How can a Taiwanese salary be enough?

I know everyone’s experiences are different, but I’ve never had a job in Taiwan that paid in the 50ks, but you know that’s just fine given the price of living in Taiwan. The only problem is that I have some credit card balances to pay off, though the much bigger issue is my outstanding college loans. Granted, my debt isn’t exceptionally large, but even so it would take a lifetime of laboring under Taiwanese wages to even imagine paying that off – and just forget about buying property or a car here or anywhere else on that salary.

Basically NT dollars don’t go very far outside of Taiwan (or cheap travel destinations), so if you’re saddled with obligations back home it seems that a career here is rather not a viable option. So how does everyone do it? For foreigners who take up a career in Taiwan, or for Taiwanese who study abroad, how do you handle the large payments overseas with a meager Taiwanese salary?

I think a Taiwanese salary is more than enough and if you take into account the lower tax rate, no capital gains tax, and the lower prices for many food items, I think it offers people more than enough income, even though salaries in many sectors have stagnated.

When I lived in Taiwan and worked in the private sector in high tech (and not the Taiwan public sector), I made in the mid 70s, but with extra work usually made 100K Nt a month. What really helped were the stock options and annual bonuses (sometimes as much as 6 months salary for the latter). So if you included those into the mix, it would be more like 150K a month or like 5K US or 60,000US/year. Not a lot, but if you take into account the lower costs for food, the lower tax rate etc., Taiwan provides a very good lifestyle for professionals. If you have a spouse that’s a local, and that makes even half of that, you’re laughing because you’re making like $85,000 US in a country where, outside of real estate in Central Taipei, the cost of living in pretty reasonable. In North America, it is hard to have a similar lifestyle on the same or even higher salary.

########

LIST OF TASKS
a) Summarize the discussion of Taiwanese salaries in two sentences.
b) Pick up the discussion of Taiwanese salaries after its last sentence and carry it on.
The records are not needed.

[Element and text position data]

########

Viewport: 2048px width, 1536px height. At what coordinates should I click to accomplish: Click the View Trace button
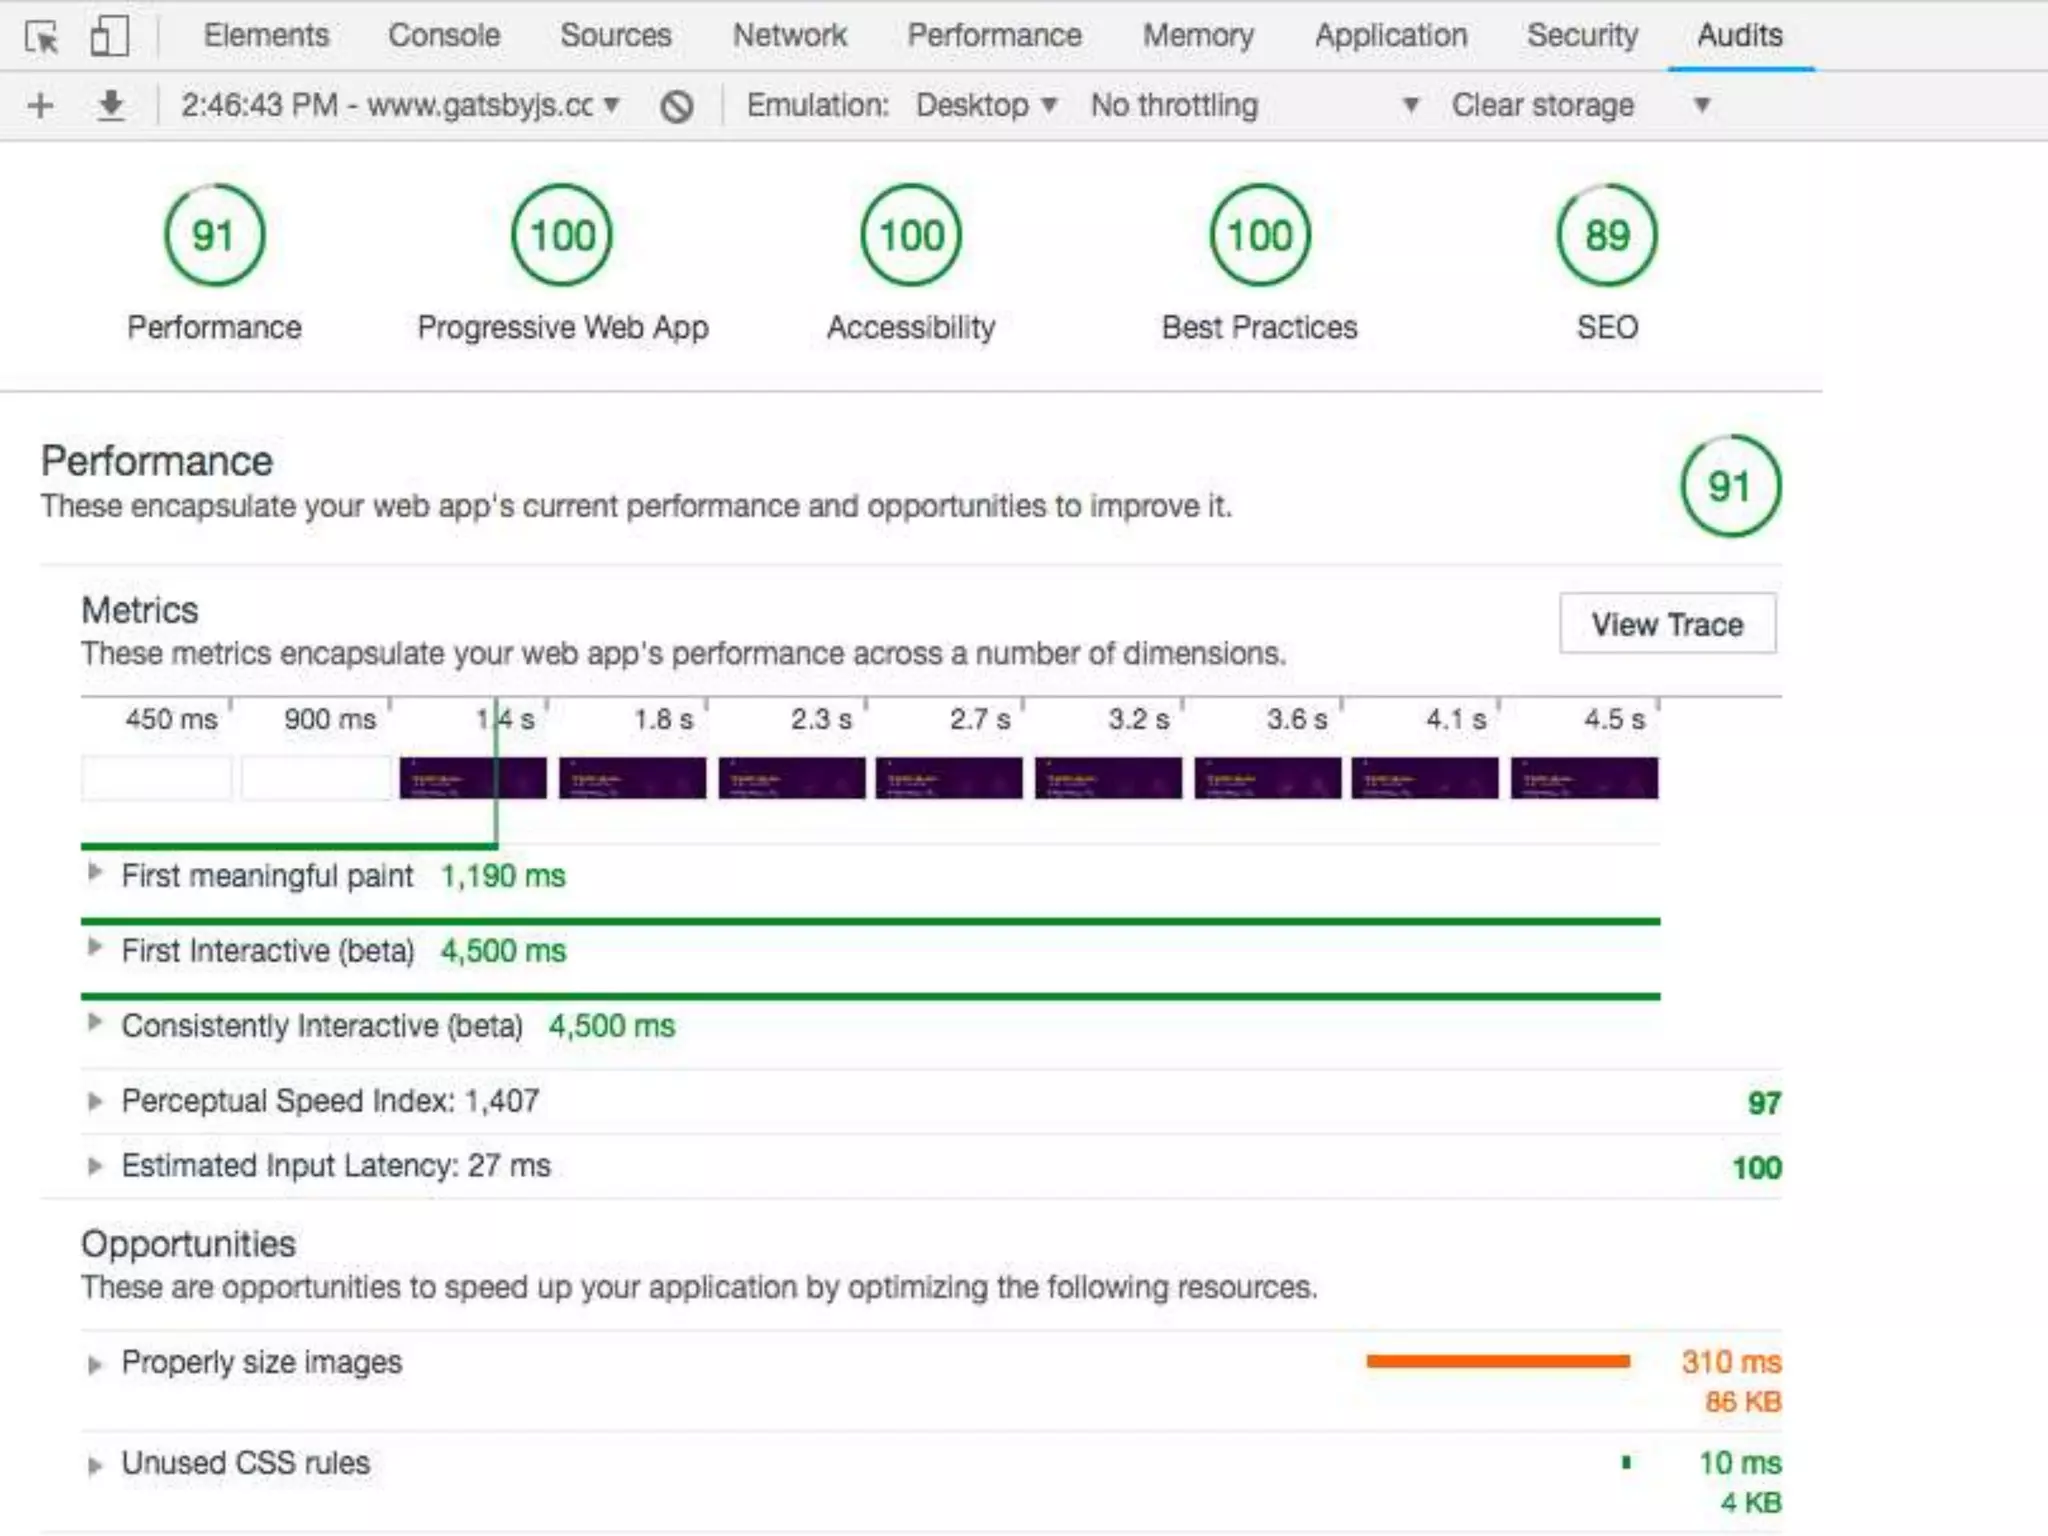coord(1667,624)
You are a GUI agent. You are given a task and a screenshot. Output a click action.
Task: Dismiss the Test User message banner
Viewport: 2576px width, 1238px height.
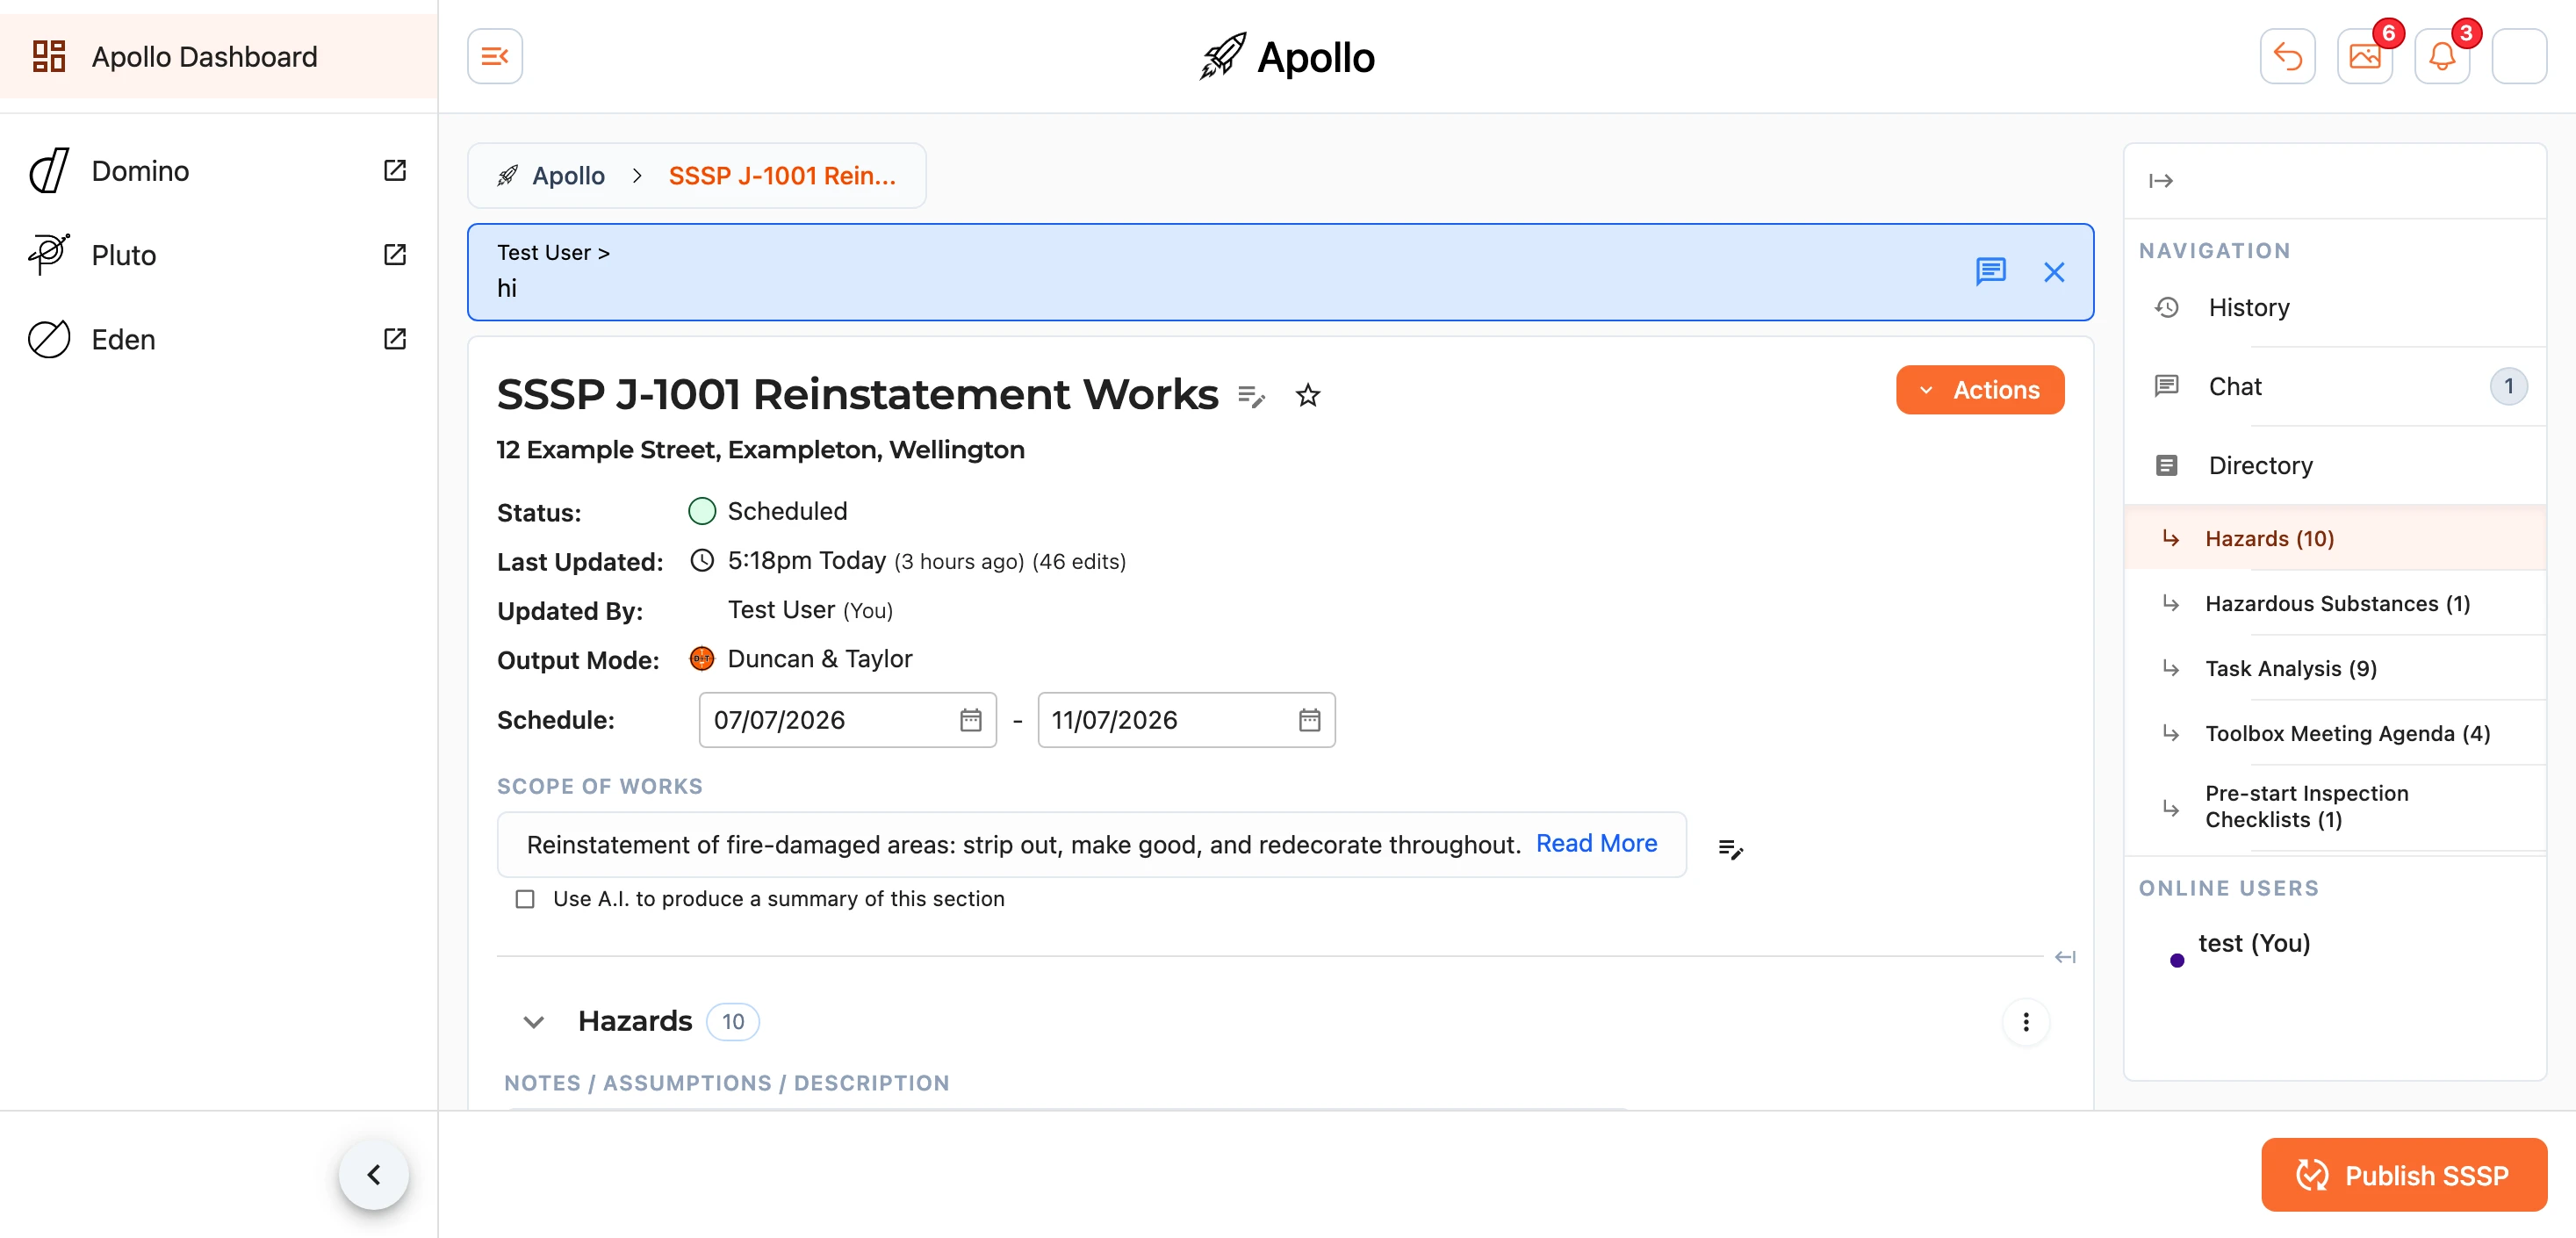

########

ANSWERS PROVIDED
a) One post asks how foreigners with careers in Taiwan, and Taiwanese who studied abroad, handle large overseas payments such as college loans on a meager Taiwanese salary, since NT dollars don't go far outside Taiwan. A reply argues that the salary is more than enough given the lower tax rate, no capital gains tax and cheaper food, describing about 150K NT a month in high tech once bonuses and stock options are counted, and saying a similar lifestyle is hard to have in North America on the same or a higher salary.

b)
In my opinion, anyone who complains about Taiwan salaries isn’t looking for additional gigs etc., is likely single, or perhaps expects things to be handed to them.

Making 70k or a 100k a month would put you closer to the top end of earners, in Taipei. In the rest of the country you just wouldn’t make that.

The only people who get paid well are some professionals (still crap compared to overseas), government officials of certain rank, engineers and senior management level employees. I think some bakers get paid well these days too! Pay for the same positions in Taiwan can be as low as 1/3 of Singapore or HK!

Most people survive on their meager salaries by keeping out of debt , reducing their expenses and help from the bank of mom and pop I.e family money. Both partners working is common , jobs are easy to get so that helps but women do not earn much in general, office job maybe 30-40k mth which they get taxed on. Then you have to pay childcare unless folks help out.

It’s become widely recognized over the last two years how far salaries have fallen behind here.

Low paid workers still pay into the tax net in Taiwan, the do not get much exemptions so you have people earning 20k/mth+ paying income tax on that aswell as health and labour insurance, it’s really tough for them as Taiwan is not that cheap a place to live.
It’s also not a great place to have a high salary as you pay disproportionately more taxes than business people or property owners, who often pay almost nothing after deductions.
As for stock options and massive bonuses, the days of stock options meaning much were over a decade ago (the taiex has suffered severe stagnation) and bonuses can help but the average bonus last year was 0.5 months. Yes, 0.5months. Who gets six month bonuses, maybe finance people on a banner year or people connected to the semi state companies, otherwise regular people these years are lucky to get 13 or 14 months salary.

Let’s be honest, Taiwan is a really crap place to be a salaried worker when you thrown in lack of vacation time and lack of work rights into the mix. It’s a good place to be a boss though.

But hey, Taiwan has become more competitive …

forbes.com/sites/forbesasia/ … s-go-down/

Taiwan clearly has a problem with stagnant salaries. An average income of 37k a month would be difficult to live on for most people. Graduate level entry jobs are in the 20-25k range. It must be pretty soul destroying to be a newly graduated Taiwanese kid these days. If your parents are poor then you’re pretty much screwed.

There’s still shed loads of money floating around, though. My mate teaches golf to rich people’s children and bored housewives and he’s pulling in 200k+ a month. Making a lot of money seems to require a very specific skill. I’m relying on my devilishly handsome good looks to pull me through (does that count as a skill?).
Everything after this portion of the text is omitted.